I joined incident as a founding engineer and have literally built a lot of the system this incident is based on. Even with everything I know about it, the automated investigation quickly identified behaviour and changes I’d never have thought about, within minutes of my pager going off.

Things that shocked me (positively):

  1. Worker retry behaviour: Our Slack workers are retrying as intended, but it’s making some parts of our recovery slower than necessary. That needs looking at!

  2. Deployment separation: We separated deployments for Slack webhook handling just the other week to isolate them. The investigation linked me to the exact Slack message where the infra team shared this news.

  3. Race condition caught: Canvas writes (which create this report in Slack, quite meta!) are racing incident channel creation. I’ve already added better backoff here!

It’s increasingly the case that jumping to the investigation is the first thing I do when paged as it surfaces so much useful content, even things like changes across the company that I might have missed.

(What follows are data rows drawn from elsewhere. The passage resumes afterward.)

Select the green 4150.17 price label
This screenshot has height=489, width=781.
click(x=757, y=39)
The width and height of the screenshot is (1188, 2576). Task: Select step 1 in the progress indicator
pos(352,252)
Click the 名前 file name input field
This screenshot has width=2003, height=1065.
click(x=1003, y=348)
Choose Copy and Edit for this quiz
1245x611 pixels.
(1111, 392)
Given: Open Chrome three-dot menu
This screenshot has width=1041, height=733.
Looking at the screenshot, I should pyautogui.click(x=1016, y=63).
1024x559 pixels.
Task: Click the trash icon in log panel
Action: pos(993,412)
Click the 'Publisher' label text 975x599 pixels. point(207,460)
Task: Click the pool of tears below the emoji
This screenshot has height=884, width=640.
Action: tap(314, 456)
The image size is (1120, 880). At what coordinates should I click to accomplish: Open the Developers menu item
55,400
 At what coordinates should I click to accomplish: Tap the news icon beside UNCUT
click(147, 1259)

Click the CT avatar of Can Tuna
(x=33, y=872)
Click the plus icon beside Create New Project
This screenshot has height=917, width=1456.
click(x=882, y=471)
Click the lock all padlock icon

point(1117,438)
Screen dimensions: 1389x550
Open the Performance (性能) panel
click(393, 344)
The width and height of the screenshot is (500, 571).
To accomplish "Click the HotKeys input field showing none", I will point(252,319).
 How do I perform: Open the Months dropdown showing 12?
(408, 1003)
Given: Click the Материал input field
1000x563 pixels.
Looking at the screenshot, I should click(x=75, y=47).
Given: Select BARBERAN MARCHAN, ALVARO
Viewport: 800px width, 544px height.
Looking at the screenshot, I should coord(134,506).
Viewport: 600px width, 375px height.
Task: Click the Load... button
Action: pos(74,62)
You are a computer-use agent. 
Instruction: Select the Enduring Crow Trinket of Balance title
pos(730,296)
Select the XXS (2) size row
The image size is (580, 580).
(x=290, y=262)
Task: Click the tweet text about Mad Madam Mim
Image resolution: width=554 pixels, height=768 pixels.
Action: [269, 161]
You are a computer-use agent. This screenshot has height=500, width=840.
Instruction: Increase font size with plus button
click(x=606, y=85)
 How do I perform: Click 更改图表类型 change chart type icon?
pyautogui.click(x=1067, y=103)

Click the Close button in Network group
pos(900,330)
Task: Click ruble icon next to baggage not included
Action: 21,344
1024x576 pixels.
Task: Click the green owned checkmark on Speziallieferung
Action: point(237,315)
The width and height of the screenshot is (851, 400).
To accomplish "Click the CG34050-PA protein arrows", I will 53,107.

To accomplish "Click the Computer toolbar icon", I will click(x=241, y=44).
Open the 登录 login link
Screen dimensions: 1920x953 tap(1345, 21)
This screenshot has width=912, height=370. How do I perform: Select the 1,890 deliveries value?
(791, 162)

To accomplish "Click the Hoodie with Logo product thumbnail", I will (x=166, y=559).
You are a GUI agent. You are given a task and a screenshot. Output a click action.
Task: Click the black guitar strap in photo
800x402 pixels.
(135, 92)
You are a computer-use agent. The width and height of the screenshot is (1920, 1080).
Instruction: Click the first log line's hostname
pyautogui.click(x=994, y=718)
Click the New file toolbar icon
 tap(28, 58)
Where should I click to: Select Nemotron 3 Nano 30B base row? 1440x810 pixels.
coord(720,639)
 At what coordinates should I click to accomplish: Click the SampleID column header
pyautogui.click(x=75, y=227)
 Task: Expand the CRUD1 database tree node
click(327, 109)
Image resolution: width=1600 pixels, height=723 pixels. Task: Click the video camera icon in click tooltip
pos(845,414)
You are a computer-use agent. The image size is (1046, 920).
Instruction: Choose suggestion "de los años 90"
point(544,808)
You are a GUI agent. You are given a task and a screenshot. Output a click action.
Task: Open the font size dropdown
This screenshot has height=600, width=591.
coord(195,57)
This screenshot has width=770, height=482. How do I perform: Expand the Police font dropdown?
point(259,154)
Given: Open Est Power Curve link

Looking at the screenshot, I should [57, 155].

I end up chatting to our bot (@incident.io) to clarify things or have it point me at useful dashboards, following along its updates in the channel. When it finds something it thinks is important, it’s normally a thing I would otherwise have missed, which makes responding way less stressful.

We’re putting a huge effort into accuracy and expanding our data sources (deepening support for metrics, logs and traces) over the next quarter, but that work is already paying off in spades. It’s extremely apparent to me that every engineering team is going to have a system like this within a year, and we’re racing to ensure ours is the most capable those teams could buy.